> **List of tasks**
(a) From the Auckland property market commentary below, quote the stretch from "Strong growth in" through "to leverage deals." word for word.
(b) Translate this sentence from the Auckland property market commentary into Spanish: "The supply side of the market has started to respond to market pressures."

> **Document segment**
────────

August 2017 Auckland Property Market Commentary

Strong growth in Auckland’s economy has continued to drive the region’s commercial and industrial property markets.  Robust market fundamentals combined with low interest rates have helped maintain investor demand for properties.  However, the availability of credit is starting to impact on some potential purchasers limiting their ability to leverage deals. 

An overview of the key sectors within the market includes:

  • Auckland’s strong regional economic growth has resulted in an additional 32,600 employees in the typical office occupying businesses over the last five years.  This has increased the demand for office space and resulted in net absorption of 123,000 square metres in the CBD and 114,000 square metres in the metropolitan market over the last five years.  Growth in demand combined with low vacancy rates has meant tenants increasingly have had to consider B grade space due to a lack of vacant supply in prime and A grade buildings or alternatively consider fringe city locations.  The supply side of the market has started to respond to market pressures.  Construction activity has increased as developers look to take advantage of low CBD vacancy rates and ongoing rental growth.   There is now 82,000 square metres of office space under construction in the CBD and a further 73,000 square metres under construction outside the CBD.  Once completed these buildings will place upward pressure on vacancy rates.  Investor demand for good quality stock remains strong.
  • The industrial market continues to experience strong underlying market fundamentals with increasing demand, low vacancy rates, increased rents, and strong investor demand.  However, some market drivers are starting to change.  Anecdotal evidence suggests banks are rationing credit to developers which is impacting on their ability to respond to demand.  Land values remain high and combined with growth in construction costs this also means it is difficult for developers to create the additional space required.  These are all typical characteristics of a late cycle upswing in market activity.  The implications of the Unitary Plan are still flowing through into the market.  In areas which have been rezoned Mixed Use, commercial and industrial occupiers are now having to compete with residential developers for buildings.  Landlords are now preferring to offer shorter term leases to position themselves so that they can take advantage of any future redevelopment opportunities.  Consequently, an increasing number of tenants are looking for owner occupier style opportunities so they can secure premises for their business in the medium to long term.

────────

> **Given data**

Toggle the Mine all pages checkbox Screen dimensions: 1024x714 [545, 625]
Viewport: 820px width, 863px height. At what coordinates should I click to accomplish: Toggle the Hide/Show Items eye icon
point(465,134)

────────

> **Task results**
(a)
Strong growth in Auckland’s economy has continued to drive the region’s commercial and industrial property markets.  Robust market fundamentals combined with low interest rates have helped maintain investor demand for properties.  However, the availability of credit is starting to impact on some potential purchasers limiting their ability to leverage deals.

(b) El lado de la oferta del mercado ha comenzado a responder a las presiones del mercado.